* INPUT DATA:
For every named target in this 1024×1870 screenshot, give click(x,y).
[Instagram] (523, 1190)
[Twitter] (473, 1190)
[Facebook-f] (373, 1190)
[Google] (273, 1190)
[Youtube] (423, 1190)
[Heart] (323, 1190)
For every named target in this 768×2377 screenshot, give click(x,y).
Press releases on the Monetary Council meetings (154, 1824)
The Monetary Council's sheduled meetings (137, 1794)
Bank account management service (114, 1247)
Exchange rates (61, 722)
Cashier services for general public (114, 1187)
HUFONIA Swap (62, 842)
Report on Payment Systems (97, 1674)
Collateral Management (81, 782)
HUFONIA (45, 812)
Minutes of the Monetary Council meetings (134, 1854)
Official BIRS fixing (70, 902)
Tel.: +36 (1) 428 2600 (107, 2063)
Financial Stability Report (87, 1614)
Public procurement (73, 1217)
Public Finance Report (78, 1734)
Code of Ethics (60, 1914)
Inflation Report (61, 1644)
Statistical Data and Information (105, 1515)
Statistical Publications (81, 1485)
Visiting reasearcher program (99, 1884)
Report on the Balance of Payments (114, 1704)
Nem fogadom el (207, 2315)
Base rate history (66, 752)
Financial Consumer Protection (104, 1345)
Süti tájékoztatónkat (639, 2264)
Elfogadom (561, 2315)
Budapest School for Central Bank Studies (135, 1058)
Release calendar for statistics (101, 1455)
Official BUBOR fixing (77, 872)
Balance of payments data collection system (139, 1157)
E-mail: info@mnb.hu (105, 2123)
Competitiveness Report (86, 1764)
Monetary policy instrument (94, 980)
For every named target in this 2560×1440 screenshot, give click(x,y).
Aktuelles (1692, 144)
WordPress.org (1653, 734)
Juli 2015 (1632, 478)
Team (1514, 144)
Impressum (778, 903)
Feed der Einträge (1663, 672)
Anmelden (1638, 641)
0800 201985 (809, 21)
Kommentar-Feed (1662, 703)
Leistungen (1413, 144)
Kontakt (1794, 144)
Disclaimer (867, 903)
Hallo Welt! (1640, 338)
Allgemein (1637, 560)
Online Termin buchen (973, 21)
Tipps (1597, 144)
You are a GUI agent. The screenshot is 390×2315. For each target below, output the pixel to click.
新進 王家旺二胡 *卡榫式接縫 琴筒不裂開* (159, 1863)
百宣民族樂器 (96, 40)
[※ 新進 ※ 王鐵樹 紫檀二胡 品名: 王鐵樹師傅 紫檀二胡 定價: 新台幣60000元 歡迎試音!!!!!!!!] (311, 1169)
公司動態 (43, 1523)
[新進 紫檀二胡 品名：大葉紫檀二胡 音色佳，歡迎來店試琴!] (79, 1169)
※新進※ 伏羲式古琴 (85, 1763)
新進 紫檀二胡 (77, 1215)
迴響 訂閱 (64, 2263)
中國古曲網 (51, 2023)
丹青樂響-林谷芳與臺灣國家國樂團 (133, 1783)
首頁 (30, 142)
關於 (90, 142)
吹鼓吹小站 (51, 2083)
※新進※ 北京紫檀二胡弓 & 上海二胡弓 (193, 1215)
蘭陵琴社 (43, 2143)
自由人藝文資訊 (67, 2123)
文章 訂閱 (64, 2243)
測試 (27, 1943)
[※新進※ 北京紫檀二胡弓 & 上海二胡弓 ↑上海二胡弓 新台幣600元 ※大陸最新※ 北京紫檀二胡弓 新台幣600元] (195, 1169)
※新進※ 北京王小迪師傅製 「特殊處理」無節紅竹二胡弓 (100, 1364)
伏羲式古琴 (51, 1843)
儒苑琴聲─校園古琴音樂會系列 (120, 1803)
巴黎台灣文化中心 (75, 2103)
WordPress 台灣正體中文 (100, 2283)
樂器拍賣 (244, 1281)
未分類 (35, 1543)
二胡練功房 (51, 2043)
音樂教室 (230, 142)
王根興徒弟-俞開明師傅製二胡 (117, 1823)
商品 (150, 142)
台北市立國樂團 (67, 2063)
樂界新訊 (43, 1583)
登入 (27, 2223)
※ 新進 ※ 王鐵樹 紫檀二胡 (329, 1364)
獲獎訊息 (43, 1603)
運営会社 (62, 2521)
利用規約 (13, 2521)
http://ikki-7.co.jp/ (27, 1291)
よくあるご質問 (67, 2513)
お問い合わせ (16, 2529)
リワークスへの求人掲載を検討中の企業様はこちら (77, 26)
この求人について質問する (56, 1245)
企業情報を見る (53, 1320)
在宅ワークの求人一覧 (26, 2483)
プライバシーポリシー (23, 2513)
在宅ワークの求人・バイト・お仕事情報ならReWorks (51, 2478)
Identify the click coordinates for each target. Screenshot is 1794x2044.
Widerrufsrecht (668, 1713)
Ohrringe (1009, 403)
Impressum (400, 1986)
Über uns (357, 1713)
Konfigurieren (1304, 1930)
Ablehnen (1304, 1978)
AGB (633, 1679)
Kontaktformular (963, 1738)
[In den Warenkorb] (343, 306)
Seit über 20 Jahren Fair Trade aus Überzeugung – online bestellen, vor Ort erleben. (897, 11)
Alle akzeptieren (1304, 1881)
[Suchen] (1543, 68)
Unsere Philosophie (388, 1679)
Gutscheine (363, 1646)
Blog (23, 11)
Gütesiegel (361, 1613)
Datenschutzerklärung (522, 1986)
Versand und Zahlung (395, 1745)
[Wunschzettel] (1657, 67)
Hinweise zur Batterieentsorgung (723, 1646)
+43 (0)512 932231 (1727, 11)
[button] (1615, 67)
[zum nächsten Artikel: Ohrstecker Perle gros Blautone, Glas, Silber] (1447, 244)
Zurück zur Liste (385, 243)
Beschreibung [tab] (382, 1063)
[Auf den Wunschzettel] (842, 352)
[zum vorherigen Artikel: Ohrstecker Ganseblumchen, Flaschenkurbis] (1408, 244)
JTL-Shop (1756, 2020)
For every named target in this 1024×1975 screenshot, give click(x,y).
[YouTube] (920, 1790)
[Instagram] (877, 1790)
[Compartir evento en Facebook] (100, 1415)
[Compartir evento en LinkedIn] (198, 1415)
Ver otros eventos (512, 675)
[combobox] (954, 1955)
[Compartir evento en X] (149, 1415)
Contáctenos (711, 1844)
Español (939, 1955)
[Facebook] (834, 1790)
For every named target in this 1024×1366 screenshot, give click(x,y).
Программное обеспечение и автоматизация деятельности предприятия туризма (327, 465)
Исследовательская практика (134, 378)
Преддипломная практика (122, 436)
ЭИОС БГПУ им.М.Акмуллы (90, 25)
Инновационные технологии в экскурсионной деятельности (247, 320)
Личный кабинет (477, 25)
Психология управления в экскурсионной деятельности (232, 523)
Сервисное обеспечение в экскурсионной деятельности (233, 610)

* AIM OF THE TASK:
Output exactly the lines above, from the one holding "Gutscheine (363, 1646)" through the end of the data, including the first and last.

* RESPONSE FOR THIS EXERCISE:
Gutscheine (363, 1646)
Blog (23, 11)
Gütesiegel (361, 1613)
Datenschutzerklärung (522, 1986)
Versand und Zahlung (395, 1745)
[Wunschzettel] (1657, 67)
Hinweise zur Batterieentsorgung (723, 1646)
+43 (0)512 932231 (1727, 11)
[button] (1615, 67)
[zum nächsten Artikel: Ohrstecker Perle gros Blautone, Glas, Silber] (1447, 244)
Zurück zur Liste (385, 243)
Beschreibung [tab] (382, 1063)
[Auf den Wunschzettel] (842, 352)
[zum vorherigen Artikel: Ohrstecker Ganseblumchen, Flaschenkurbis] (1408, 244)
JTL-Shop (1756, 2020)
For every named target in this 1024×1975 screenshot, give click(x,y).
[YouTube] (920, 1790)
[Instagram] (877, 1790)
[Compartir evento en Facebook] (100, 1415)
[Compartir evento en LinkedIn] (198, 1415)
Ver otros eventos (512, 675)
[combobox] (954, 1955)
[Compartir evento en X] (149, 1415)
Contáctenos (711, 1844)
Español (939, 1955)
[Facebook] (834, 1790)
For every named target in this 1024×1366 screenshot, give click(x,y).
Программное обеспечение и автоматизация деятельности предприятия туризма (327, 465)
Исследовательская практика (134, 378)
Преддипломная практика (122, 436)
ЭИОС БГПУ им.М.Акмуллы (90, 25)
Инновационные технологии в экскурсионной деятельности (247, 320)
Личный кабинет (477, 25)
Психология управления в экскурсионной деятельности (232, 523)
Сервисное обеспечение в экскурсионной деятельности (233, 610)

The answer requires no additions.